## To do
1/ In the Helsinki biennial travel account, what was the theme of the biennial?
2/ Pick up the Helsinki biennial travel account after its last sentence and write the next part.

## Selection
— START —
Compassion Rising Tour 2025: Helsinki + Lübeck

Panoramic Helsinki

17-19 September: third edition of the Helsinki Biennial of Contemporary Art

On the way from the ferry terminal to my hostel, there was a poster for the Helsinki Art Biennale, which was in its very last week. On Sunday it would come to an end. What a windfall that I was just in time.
 
The biennial took place in three locations: In the Esplanade Park (five artists), Vallisaari island (25 artists) and the Helsinki Art Museum (HAM - 15 artists).
I visited the three venues and did a fairly extensive reportage. What struck me was that two-thirds of the artists were women. So were the two curators, perhaps that had something to do with it.
 
The theme of the biennial was 'Shelter'. It took its inspiration from the flora and fauna of the former military fortress island of Vallisaari, now uninhabited for decades and given back to nature. In the 1950s, a village community of 250 still lived here, with a school and several cafes.
— END —
## Entries supplied
— START —
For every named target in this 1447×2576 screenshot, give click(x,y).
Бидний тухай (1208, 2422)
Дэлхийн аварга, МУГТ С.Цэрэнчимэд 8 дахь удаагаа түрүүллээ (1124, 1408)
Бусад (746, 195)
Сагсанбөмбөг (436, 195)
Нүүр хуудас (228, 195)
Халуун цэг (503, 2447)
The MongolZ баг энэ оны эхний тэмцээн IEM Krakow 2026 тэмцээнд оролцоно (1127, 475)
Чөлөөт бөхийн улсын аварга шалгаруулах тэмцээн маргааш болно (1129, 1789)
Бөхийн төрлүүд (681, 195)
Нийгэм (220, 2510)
— END —
## Task results
1/ 'Shelter'

2/
 
The biennial reflected on the fragile relationship between humans and nature. The artworks went beyond the anthropocentric perspective. The curators questioned human dominance by foregrounding non-human actors such as plants, animals, fungi and minerals. They believe that this perspective shift can bring a new awareness, with more compassion and respect for other living beings. The biennial aims to create new conservation spaces and encourage positive environmental action.

'Tidal Tears' by Hans Rosenström (Vallisaari island) 

Against the backdrop of the global environmental crisis and climate change, the Biennale calls for new ways of thinking that approach ecology and climate issues holistically. For this reason, artists from indigenous communities, such as the Sami and South American Indians, were also invited.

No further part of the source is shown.